Stated exercise:
Substitute "Find an element on the screen" for "Locate an element on the screen" in the entries from the line containing "is (1774, 998)." through the end of the entries, leaving everything else unchanged, and return only those lines.

Extracted data entries:

•••••

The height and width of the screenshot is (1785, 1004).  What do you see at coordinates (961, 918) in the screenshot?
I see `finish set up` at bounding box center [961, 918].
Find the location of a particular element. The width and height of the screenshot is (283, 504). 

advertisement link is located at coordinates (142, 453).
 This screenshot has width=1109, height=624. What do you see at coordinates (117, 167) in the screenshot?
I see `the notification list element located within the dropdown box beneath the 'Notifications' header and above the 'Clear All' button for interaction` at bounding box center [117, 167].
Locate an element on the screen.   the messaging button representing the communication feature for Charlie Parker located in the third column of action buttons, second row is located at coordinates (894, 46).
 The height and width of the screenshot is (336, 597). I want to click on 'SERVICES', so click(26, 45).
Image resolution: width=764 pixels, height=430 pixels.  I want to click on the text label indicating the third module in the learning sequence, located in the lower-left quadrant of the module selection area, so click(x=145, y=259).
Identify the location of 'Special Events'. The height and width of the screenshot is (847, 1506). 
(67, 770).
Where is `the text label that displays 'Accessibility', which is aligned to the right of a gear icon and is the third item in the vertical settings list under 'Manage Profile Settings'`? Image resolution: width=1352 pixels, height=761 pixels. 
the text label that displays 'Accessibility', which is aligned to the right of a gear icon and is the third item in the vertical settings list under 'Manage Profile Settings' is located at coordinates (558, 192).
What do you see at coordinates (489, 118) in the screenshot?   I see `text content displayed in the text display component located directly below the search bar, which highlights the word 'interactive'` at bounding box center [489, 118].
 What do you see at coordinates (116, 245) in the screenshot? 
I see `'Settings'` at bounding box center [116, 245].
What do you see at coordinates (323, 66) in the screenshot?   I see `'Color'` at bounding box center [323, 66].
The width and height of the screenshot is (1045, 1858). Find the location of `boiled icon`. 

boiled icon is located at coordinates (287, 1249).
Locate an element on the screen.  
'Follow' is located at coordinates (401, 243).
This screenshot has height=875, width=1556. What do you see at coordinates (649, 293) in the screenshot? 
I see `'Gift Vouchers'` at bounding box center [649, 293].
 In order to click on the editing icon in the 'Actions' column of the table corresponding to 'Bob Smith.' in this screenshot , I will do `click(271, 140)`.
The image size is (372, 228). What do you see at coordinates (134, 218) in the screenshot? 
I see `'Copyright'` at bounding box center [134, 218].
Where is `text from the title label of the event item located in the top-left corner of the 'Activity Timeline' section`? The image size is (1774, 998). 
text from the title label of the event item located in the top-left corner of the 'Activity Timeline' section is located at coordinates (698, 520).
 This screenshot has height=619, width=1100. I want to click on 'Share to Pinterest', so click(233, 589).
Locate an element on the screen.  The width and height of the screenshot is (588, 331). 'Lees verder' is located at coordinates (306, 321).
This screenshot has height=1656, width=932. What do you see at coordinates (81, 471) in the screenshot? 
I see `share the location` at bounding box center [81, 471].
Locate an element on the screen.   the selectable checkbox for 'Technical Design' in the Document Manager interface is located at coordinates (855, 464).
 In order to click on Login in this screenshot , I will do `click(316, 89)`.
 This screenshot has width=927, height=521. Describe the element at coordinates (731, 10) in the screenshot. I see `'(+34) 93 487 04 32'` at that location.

•••••

Result of this task:
Where is `text from the title label of the event item located in the top-left corner of the 'Activity Timeline' section`? The image size is (1774, 998). 
text from the title label of the event item located in the top-left corner of the 'Activity Timeline' section is located at coordinates (698, 520).
 This screenshot has height=619, width=1100. I want to click on 'Share to Pinterest', so click(233, 589).
Find an element on the screen.  The width and height of the screenshot is (588, 331). 'Lees verder' is located at coordinates (306, 321).
This screenshot has height=1656, width=932. What do you see at coordinates (81, 471) in the screenshot? 
I see `share the location` at bounding box center [81, 471].
Find an element on the screen.   the selectable checkbox for 'Technical Design' in the Document Manager interface is located at coordinates (855, 464).
 In order to click on Login in this screenshot , I will do `click(316, 89)`.
 This screenshot has width=927, height=521. Describe the element at coordinates (731, 10) in the screenshot. I see `'(+34) 93 487 04 32'` at that location.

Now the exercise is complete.